**Your assignment**.
Please output exactly the lines of the material from the first through the line containing "Task: Click the Add Order button", and nothing more.

**The data**.
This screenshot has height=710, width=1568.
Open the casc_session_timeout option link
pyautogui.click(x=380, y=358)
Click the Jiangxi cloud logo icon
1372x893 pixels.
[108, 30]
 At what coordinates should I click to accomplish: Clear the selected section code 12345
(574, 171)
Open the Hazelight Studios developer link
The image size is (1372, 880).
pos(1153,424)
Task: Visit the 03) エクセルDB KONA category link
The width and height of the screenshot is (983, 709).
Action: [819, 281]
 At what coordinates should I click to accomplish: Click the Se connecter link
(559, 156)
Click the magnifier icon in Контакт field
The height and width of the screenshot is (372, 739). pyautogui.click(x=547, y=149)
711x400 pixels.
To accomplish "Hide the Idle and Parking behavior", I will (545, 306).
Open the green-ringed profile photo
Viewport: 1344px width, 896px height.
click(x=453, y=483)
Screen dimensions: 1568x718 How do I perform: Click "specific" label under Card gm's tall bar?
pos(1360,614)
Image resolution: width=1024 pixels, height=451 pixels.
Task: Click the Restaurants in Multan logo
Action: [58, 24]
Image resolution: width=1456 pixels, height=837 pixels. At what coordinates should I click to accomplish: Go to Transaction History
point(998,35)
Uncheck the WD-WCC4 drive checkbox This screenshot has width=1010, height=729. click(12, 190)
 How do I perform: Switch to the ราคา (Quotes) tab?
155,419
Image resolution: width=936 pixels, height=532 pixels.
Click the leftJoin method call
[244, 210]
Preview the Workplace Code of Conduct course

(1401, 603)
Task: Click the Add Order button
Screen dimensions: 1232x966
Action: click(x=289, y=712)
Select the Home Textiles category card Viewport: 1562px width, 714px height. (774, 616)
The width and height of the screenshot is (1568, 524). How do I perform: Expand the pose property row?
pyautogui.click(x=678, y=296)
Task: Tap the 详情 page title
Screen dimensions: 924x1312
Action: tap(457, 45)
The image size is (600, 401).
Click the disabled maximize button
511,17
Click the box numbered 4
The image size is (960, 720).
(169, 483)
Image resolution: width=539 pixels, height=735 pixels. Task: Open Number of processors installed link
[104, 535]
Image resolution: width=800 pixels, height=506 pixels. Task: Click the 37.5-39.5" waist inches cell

**Expected answer**.
This screenshot has height=710, width=1568.
Open the casc_session_timeout option link
pyautogui.click(x=380, y=358)
Click the Jiangxi cloud logo icon
1372x893 pixels.
[108, 30]
 At what coordinates should I click to accomplish: Clear the selected section code 12345
(574, 171)
Open the Hazelight Studios developer link
The image size is (1372, 880).
pos(1153,424)
Task: Visit the 03) エクセルDB KONA category link
The width and height of the screenshot is (983, 709).
Action: [819, 281]
 At what coordinates should I click to accomplish: Click the Se connecter link
(559, 156)
Click the magnifier icon in Контакт field
The height and width of the screenshot is (372, 739). pyautogui.click(x=547, y=149)
711x400 pixels.
To accomplish "Hide the Idle and Parking behavior", I will (545, 306).
Open the green-ringed profile photo
Viewport: 1344px width, 896px height.
click(x=453, y=483)
Screen dimensions: 1568x718 How do I perform: Click "specific" label under Card gm's tall bar?
pos(1360,614)
Image resolution: width=1024 pixels, height=451 pixels.
Task: Click the Restaurants in Multan logo
Action: [58, 24]
Image resolution: width=1456 pixels, height=837 pixels. At what coordinates should I click to accomplish: Go to Transaction History
point(998,35)
Uncheck the WD-WCC4 drive checkbox This screenshot has width=1010, height=729. click(12, 190)
 How do I perform: Switch to the ราคา (Quotes) tab?
155,419
Image resolution: width=936 pixels, height=532 pixels.
Click the leftJoin method call
[244, 210]
Preview the Workplace Code of Conduct course

(1401, 603)
Task: Click the Add Order button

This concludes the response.